Member of the Amyotha Hluttaw
- Incumbent
- Assumed office 31 January 2011
- Constituency: Shan StateNo.6

Member of the Amyotha Hluttaw
- Incumbent
- Assumed office 1 February 2016
- Constituency: Shan State No.6
- Majority: 34926 votes

Personal details
- Born: 22 October 1951 (age 74) Keng Tung, Shan State, Burma (Myanmar)
- Party: Union Solidarity and Development Party
- Parent: U Sam (father)
- Alma mater: Animal breeding and medical university University of Foreign Languages, Yangon Dip in French

= Sai Hsai Kyauk Sam =

Burmese politician

 Dr. Sai Hsai Kyauk Sam (စိုင်းဆိုင်ကျောက်ဆမ်, born 22 October 1951) is a Burmese politician who currently serves as a House of Nationalities member of parliament for Shan State № 6 constituency.

In the 2010 Myanmar general election, he was elected as an Amyotha Hluttaw MP and elected representative from Shan State № 6 parliamentary constituency.

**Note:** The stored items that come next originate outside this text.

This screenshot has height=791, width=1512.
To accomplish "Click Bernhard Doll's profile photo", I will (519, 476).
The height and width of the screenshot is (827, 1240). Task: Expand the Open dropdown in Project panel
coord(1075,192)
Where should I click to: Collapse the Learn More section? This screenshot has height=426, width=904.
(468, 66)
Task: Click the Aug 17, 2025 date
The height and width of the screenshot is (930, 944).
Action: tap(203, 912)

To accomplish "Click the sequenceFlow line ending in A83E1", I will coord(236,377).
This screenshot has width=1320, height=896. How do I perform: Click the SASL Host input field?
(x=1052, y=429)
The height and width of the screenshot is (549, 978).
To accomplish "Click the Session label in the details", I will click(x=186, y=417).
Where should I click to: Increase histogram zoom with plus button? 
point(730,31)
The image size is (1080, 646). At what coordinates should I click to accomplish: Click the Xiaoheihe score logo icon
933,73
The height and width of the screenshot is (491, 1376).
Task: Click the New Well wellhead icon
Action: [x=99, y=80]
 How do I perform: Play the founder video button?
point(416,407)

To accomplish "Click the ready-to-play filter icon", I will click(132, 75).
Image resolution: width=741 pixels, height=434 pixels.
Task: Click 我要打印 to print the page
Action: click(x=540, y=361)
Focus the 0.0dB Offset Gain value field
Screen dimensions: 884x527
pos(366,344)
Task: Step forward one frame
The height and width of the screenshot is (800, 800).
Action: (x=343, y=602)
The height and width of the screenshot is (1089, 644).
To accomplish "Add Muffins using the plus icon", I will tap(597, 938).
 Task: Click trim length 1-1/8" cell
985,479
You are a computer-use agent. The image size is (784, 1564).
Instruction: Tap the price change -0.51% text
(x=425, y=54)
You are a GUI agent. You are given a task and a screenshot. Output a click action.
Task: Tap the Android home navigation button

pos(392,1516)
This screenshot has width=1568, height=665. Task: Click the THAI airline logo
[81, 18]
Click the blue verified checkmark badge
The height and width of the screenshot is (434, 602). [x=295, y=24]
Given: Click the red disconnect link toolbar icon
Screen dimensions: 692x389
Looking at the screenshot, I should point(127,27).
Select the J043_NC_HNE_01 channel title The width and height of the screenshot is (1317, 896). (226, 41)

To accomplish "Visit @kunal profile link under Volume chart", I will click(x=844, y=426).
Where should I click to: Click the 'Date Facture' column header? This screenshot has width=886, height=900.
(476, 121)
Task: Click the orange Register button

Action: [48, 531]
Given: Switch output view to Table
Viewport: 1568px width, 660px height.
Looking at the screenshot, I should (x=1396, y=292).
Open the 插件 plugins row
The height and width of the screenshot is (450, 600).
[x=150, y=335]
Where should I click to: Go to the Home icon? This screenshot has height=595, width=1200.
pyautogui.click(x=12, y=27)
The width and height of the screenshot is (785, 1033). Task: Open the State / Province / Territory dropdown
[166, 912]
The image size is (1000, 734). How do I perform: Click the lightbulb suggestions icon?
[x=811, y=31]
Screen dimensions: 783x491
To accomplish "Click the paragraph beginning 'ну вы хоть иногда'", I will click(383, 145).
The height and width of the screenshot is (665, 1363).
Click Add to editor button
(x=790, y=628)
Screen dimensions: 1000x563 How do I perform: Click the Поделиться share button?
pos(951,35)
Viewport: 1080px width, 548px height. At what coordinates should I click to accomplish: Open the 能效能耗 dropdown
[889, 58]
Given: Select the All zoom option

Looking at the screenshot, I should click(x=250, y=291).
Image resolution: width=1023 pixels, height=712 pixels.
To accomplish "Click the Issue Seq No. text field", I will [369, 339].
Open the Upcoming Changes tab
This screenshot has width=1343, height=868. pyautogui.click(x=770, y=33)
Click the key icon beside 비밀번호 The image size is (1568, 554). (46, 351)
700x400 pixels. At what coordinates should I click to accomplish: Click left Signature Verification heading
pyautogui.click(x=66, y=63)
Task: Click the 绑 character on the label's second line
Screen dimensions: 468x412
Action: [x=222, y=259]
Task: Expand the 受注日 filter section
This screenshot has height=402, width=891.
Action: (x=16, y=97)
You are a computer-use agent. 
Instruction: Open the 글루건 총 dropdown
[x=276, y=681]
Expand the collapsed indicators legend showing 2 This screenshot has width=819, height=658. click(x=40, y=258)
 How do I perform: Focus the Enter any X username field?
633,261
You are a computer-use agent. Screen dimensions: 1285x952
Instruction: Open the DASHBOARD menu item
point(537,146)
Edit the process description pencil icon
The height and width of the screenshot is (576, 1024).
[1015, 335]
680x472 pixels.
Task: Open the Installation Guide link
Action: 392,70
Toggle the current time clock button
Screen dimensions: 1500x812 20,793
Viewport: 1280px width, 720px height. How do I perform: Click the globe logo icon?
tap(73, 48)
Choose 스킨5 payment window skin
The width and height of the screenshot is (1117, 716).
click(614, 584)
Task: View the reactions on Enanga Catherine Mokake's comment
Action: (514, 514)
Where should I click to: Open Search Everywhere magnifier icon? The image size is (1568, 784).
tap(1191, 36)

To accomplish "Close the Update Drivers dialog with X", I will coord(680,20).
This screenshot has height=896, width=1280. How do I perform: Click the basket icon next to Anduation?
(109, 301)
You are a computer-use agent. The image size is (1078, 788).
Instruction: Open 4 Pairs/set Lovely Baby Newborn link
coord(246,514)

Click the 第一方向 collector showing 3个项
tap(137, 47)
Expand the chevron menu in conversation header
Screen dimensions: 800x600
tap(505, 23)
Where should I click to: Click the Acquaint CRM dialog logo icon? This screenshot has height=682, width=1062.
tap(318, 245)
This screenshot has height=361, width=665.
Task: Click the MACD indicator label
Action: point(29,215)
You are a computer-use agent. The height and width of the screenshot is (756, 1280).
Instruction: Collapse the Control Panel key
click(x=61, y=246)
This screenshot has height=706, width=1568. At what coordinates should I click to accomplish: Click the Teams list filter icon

==Early life and education==
He was born on 22 October 1951 in Keng Tung, Shan State, Burma (Myanmar) and graduated with B.V.S. and Dip in French from Yangon. His previous job was Amyotha Hluttaw MP.

==Political career==
He is a member of the Union Solidarity and Development Party. In the 2015 Myanmar general election, he was elected as an Amyotha Hluttaw MP, winning a majority of 34926 votes and elected representative from Shan State № 6 parliamentary constituency.